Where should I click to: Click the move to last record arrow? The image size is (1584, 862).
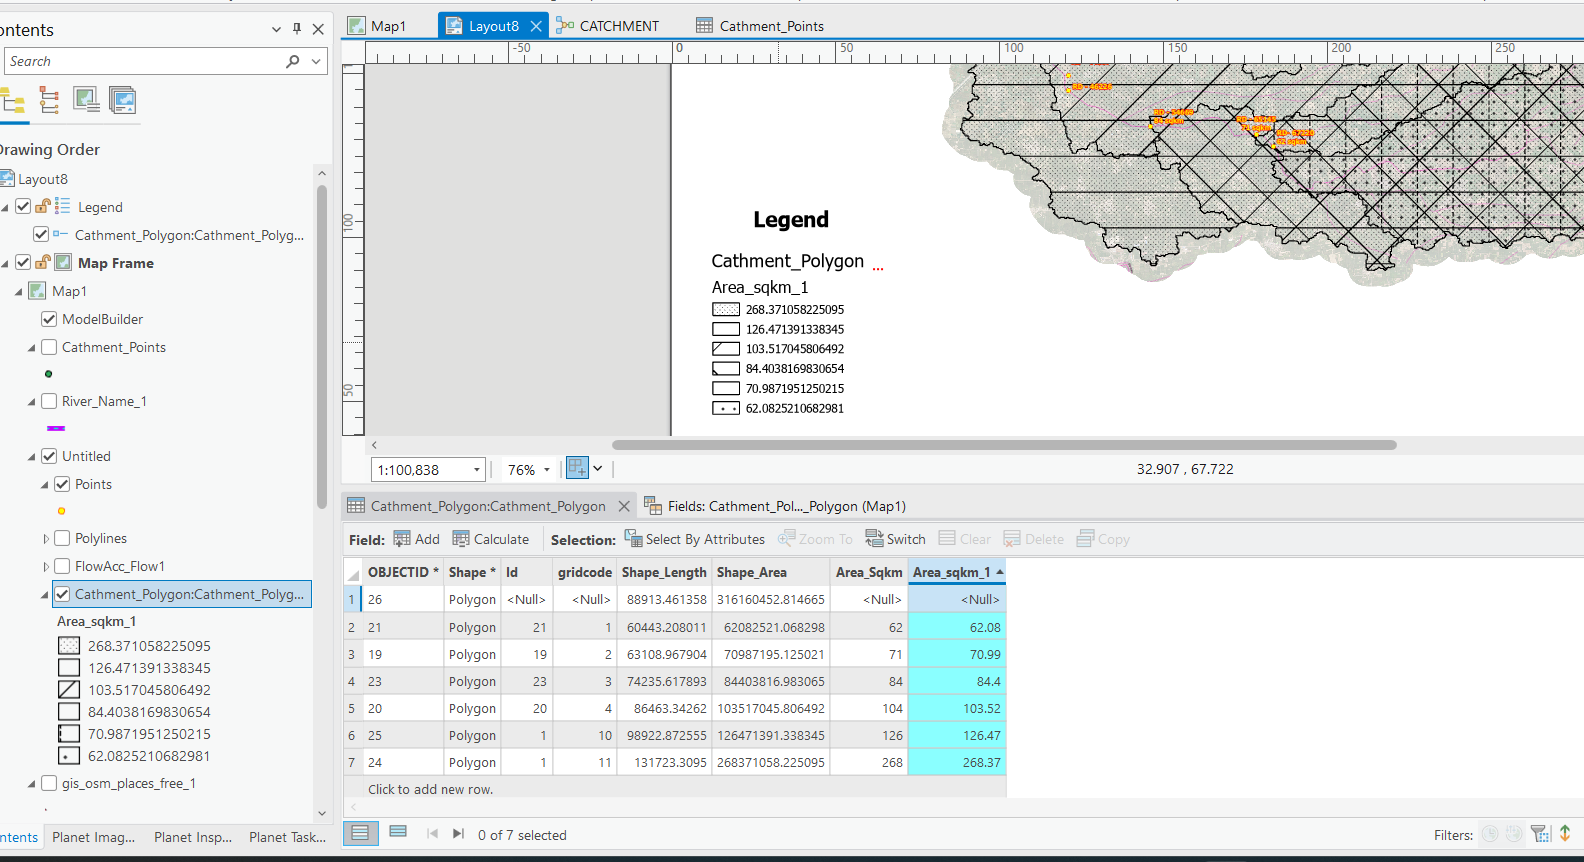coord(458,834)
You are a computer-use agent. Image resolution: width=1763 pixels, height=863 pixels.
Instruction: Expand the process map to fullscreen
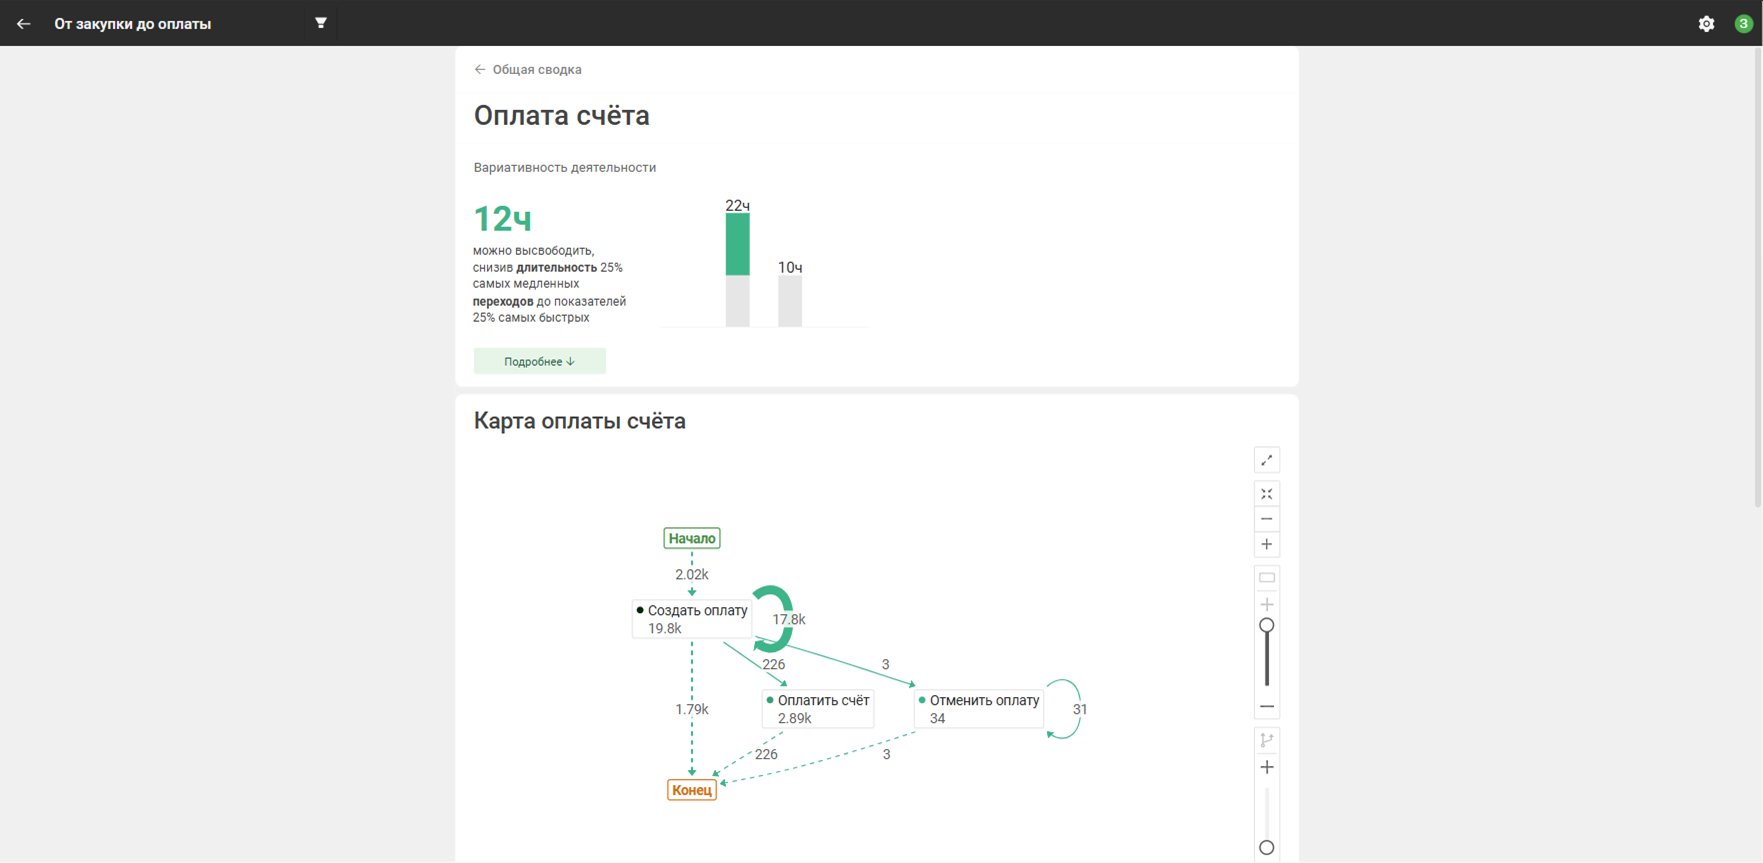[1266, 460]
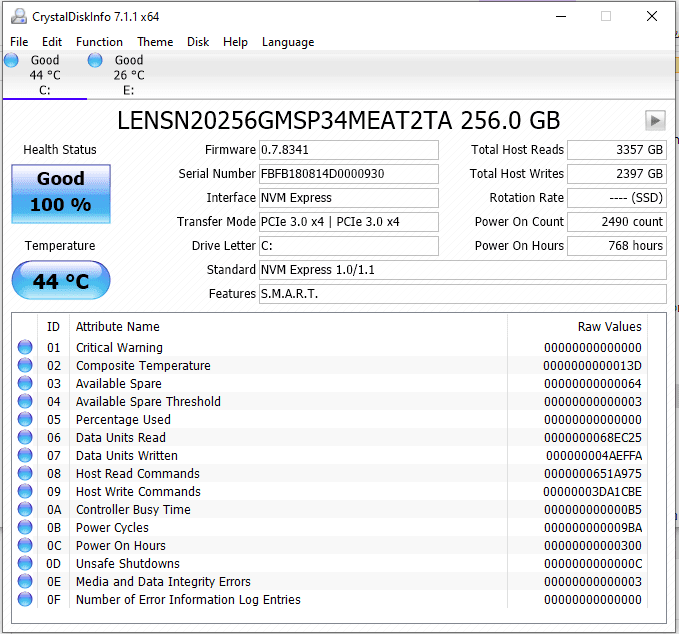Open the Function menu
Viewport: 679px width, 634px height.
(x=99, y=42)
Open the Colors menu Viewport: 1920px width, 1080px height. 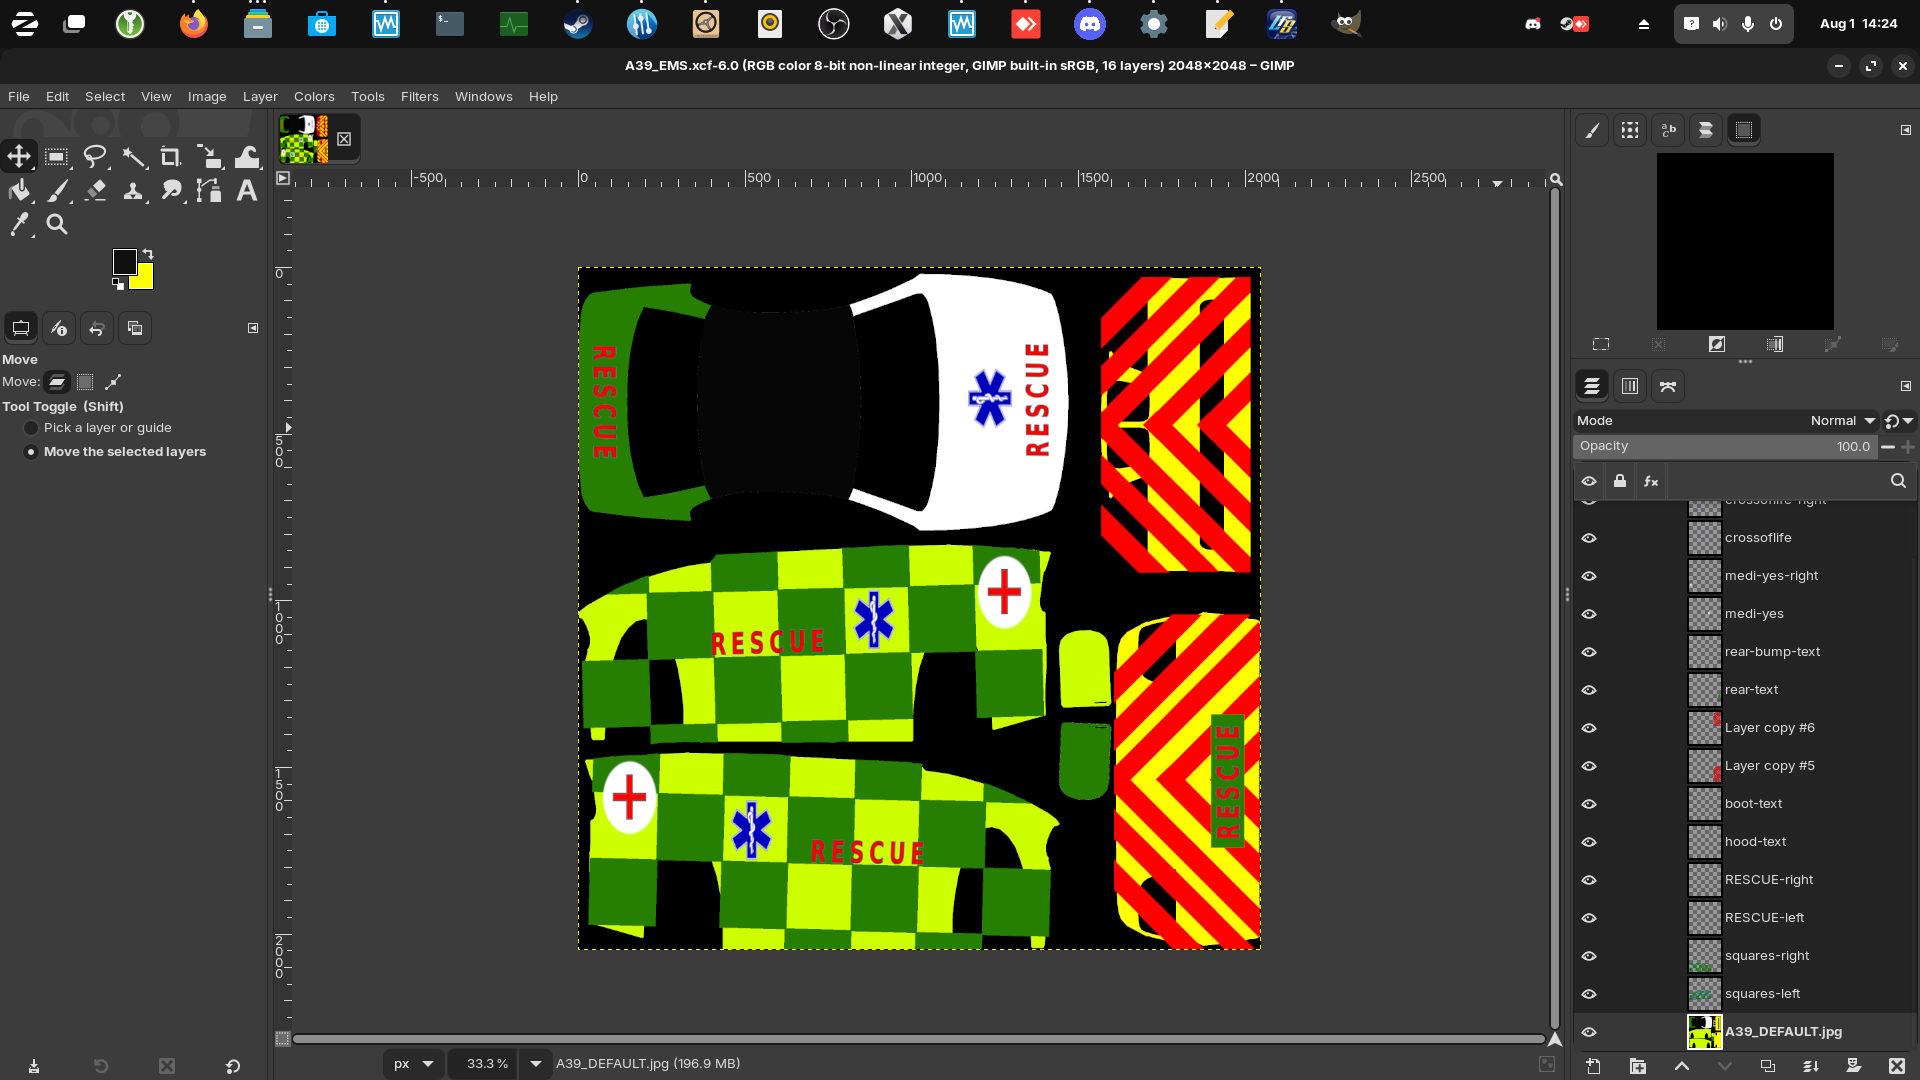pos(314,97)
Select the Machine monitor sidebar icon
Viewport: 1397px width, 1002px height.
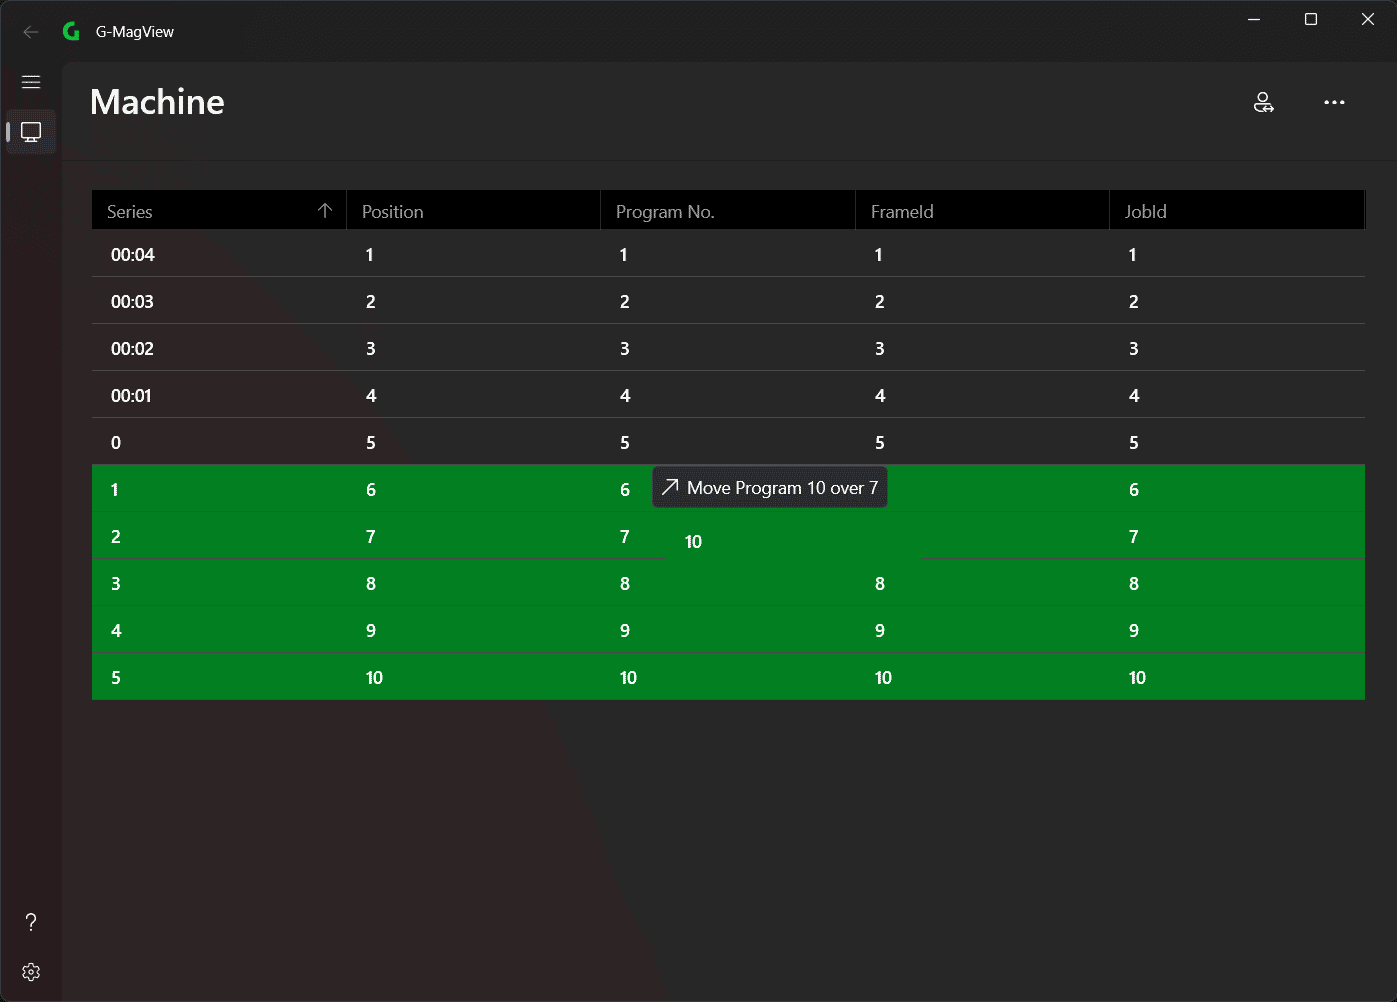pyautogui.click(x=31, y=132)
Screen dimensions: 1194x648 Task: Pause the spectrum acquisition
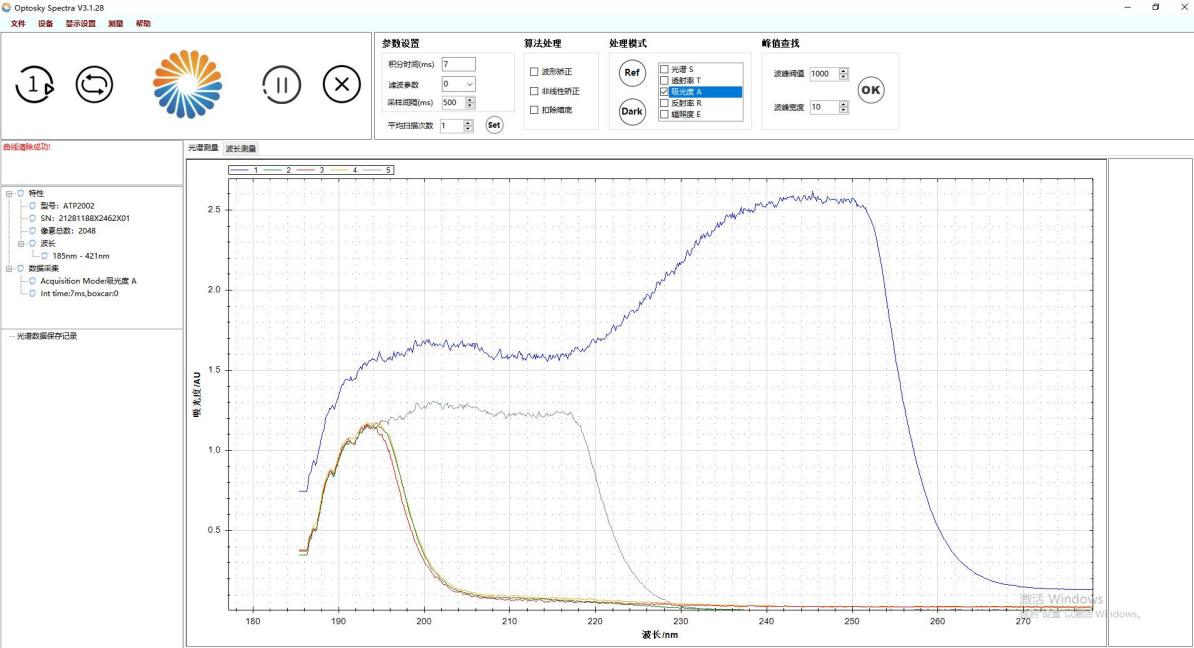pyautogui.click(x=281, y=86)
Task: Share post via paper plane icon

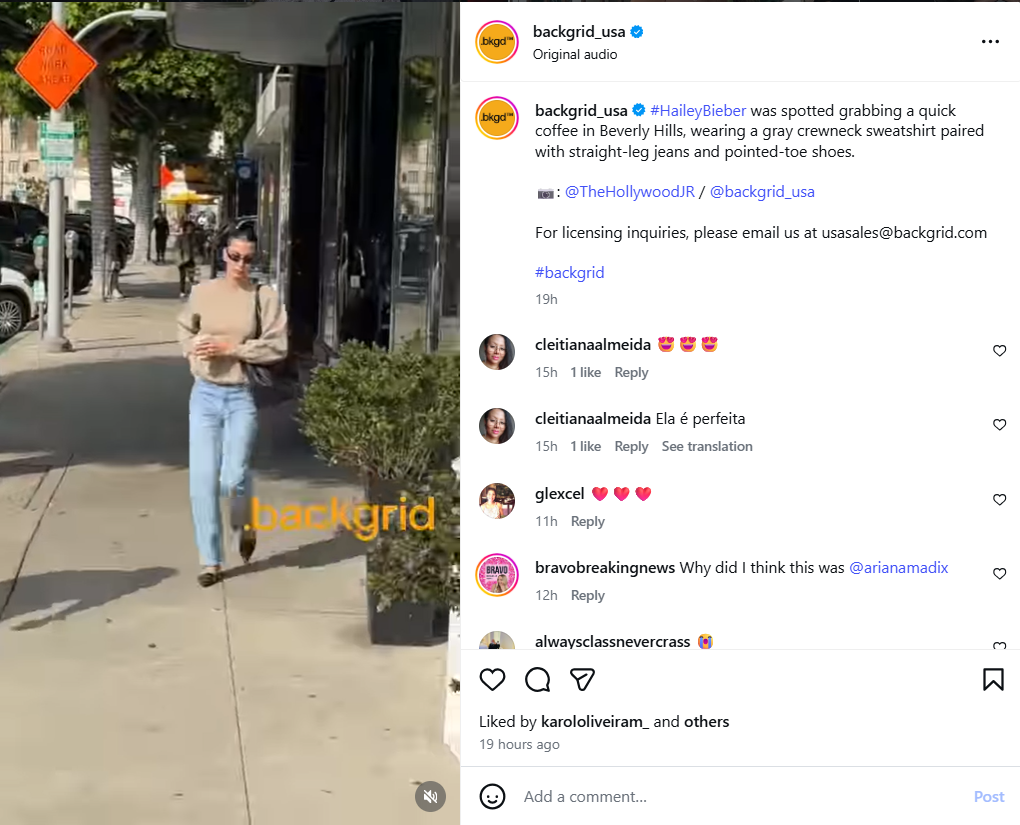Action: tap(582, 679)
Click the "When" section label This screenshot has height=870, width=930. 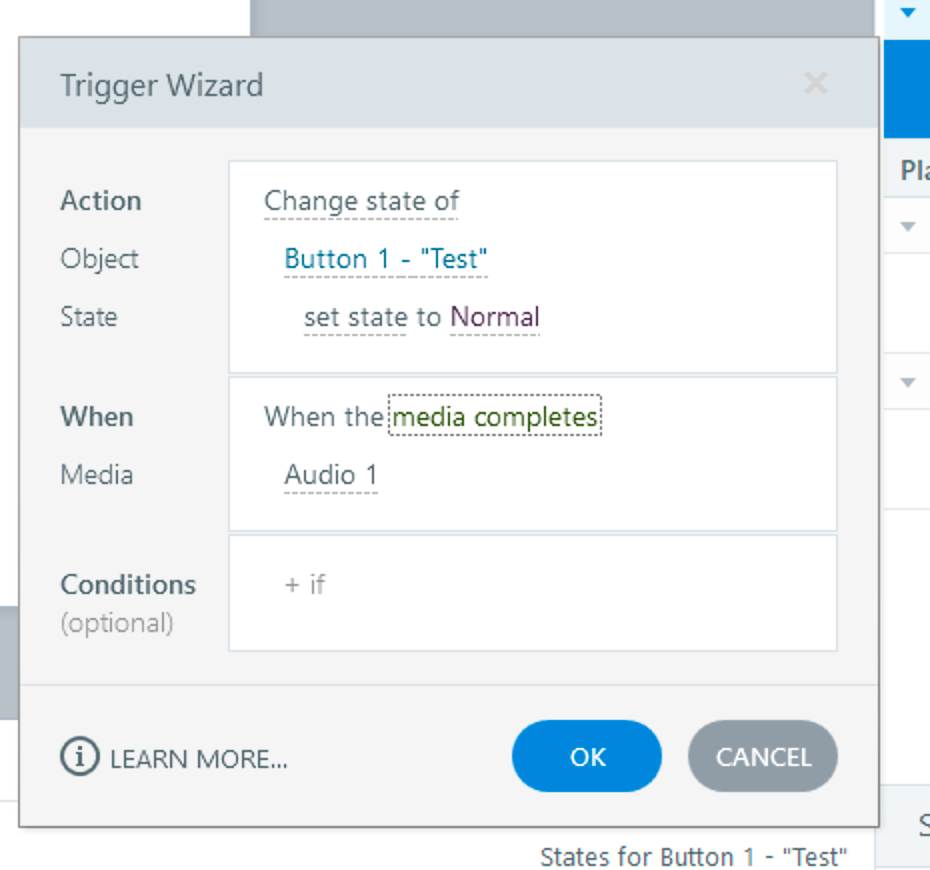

> _EXERCISE GOAL_
Count how many lines in the entries above contain the string "icon", with case taken into account. Reply with the number only.

> _TASK RESULT_
2